***** Given data *****

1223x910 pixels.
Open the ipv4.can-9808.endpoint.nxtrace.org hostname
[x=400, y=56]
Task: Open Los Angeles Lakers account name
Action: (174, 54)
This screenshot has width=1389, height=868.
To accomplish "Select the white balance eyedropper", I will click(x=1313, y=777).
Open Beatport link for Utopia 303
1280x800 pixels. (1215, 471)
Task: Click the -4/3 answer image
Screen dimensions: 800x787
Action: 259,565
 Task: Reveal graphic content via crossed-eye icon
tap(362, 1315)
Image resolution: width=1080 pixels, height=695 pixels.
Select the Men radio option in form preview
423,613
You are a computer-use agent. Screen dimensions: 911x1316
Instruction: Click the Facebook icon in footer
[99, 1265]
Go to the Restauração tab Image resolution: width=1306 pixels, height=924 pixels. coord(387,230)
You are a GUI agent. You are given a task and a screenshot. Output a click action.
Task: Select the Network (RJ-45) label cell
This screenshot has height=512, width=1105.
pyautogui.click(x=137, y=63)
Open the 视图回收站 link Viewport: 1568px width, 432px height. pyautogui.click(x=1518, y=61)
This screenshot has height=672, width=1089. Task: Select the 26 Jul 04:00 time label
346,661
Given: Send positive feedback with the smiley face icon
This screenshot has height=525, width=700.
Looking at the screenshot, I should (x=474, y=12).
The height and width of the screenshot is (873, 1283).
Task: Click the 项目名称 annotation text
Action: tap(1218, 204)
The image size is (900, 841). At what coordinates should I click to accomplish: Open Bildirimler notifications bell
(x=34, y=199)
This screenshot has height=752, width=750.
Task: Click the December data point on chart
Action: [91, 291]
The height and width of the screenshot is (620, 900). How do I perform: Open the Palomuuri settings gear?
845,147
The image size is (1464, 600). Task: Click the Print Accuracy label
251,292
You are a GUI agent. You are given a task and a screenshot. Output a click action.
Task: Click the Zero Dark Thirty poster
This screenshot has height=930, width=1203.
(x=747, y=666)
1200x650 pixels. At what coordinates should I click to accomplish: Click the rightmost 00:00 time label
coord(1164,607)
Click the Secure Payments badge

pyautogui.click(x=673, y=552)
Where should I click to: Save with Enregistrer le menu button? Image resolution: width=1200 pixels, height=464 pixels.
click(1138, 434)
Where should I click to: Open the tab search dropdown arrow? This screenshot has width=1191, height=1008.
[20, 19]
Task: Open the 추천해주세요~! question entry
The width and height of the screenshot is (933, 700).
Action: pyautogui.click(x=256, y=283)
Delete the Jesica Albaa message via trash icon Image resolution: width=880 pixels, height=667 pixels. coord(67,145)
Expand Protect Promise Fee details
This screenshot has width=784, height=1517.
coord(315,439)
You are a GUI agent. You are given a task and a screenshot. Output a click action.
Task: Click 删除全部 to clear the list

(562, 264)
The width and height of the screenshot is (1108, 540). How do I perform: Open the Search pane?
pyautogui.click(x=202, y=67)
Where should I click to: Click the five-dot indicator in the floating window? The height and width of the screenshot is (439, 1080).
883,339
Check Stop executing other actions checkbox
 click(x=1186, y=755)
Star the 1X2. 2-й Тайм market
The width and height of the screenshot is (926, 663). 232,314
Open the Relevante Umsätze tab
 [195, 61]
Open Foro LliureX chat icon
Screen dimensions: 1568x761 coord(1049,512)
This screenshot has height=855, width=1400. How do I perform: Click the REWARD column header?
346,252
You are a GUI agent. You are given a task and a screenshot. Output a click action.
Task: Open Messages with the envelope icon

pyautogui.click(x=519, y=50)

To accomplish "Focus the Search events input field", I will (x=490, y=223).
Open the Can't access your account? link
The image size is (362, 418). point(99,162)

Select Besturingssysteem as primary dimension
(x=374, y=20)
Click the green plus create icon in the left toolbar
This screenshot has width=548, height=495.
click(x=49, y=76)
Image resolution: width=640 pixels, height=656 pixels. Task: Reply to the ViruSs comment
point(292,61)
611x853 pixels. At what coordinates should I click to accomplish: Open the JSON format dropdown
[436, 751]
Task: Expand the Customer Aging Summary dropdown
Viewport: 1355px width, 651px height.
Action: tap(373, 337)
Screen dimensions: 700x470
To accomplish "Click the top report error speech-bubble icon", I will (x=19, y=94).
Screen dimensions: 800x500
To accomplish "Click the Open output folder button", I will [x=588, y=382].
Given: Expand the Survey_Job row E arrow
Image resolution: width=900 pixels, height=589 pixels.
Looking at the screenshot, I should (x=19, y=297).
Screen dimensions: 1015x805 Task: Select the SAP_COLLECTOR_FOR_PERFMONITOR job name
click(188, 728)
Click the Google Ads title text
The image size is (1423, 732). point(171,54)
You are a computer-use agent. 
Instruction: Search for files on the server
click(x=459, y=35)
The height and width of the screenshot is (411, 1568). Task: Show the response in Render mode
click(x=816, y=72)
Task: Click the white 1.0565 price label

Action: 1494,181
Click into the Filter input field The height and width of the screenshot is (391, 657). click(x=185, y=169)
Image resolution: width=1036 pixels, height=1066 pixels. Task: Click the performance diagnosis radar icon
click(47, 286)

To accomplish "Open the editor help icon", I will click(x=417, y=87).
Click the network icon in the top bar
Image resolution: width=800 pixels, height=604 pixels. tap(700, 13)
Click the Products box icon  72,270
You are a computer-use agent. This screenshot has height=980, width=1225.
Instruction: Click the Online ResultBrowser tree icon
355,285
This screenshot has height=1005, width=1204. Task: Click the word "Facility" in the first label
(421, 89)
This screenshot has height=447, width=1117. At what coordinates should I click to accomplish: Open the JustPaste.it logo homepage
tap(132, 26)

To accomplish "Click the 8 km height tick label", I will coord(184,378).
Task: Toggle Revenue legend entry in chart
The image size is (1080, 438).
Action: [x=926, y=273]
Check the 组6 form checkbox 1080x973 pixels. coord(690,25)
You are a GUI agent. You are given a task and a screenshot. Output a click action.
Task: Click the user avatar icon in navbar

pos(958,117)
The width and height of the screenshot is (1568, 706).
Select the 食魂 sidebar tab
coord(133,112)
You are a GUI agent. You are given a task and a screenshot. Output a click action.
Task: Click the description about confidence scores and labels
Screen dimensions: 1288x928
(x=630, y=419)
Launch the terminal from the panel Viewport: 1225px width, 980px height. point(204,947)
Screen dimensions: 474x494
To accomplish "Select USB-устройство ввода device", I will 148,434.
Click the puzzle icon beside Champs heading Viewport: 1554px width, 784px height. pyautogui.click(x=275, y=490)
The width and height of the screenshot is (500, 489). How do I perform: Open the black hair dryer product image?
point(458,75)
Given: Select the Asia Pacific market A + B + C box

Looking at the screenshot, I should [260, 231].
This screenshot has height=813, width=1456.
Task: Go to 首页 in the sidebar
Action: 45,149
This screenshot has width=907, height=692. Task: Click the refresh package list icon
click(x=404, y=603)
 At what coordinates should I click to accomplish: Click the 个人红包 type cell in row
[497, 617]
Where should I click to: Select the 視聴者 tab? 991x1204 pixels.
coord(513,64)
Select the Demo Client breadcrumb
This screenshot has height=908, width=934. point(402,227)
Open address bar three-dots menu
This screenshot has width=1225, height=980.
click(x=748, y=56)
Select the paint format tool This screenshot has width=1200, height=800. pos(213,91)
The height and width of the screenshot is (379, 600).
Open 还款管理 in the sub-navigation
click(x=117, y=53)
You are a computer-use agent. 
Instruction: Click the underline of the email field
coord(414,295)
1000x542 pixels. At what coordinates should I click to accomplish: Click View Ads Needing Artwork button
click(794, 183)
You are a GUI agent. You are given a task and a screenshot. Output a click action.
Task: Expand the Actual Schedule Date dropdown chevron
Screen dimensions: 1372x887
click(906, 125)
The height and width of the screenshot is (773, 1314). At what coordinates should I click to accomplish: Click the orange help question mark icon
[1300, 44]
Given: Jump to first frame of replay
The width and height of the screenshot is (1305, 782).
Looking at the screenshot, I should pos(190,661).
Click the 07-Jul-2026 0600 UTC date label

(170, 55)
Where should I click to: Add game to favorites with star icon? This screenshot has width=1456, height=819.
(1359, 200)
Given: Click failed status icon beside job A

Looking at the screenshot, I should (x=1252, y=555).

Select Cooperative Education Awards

*****

▸ **Problem description**: Look through the records for the string "input". Copy every line that has it.

▸ **Response to the exercise**:
To accomplish "Focus the Search events input field", I will (x=490, y=223).
Click into the Filter input field The height and width of the screenshot is (391, 657). click(x=185, y=169)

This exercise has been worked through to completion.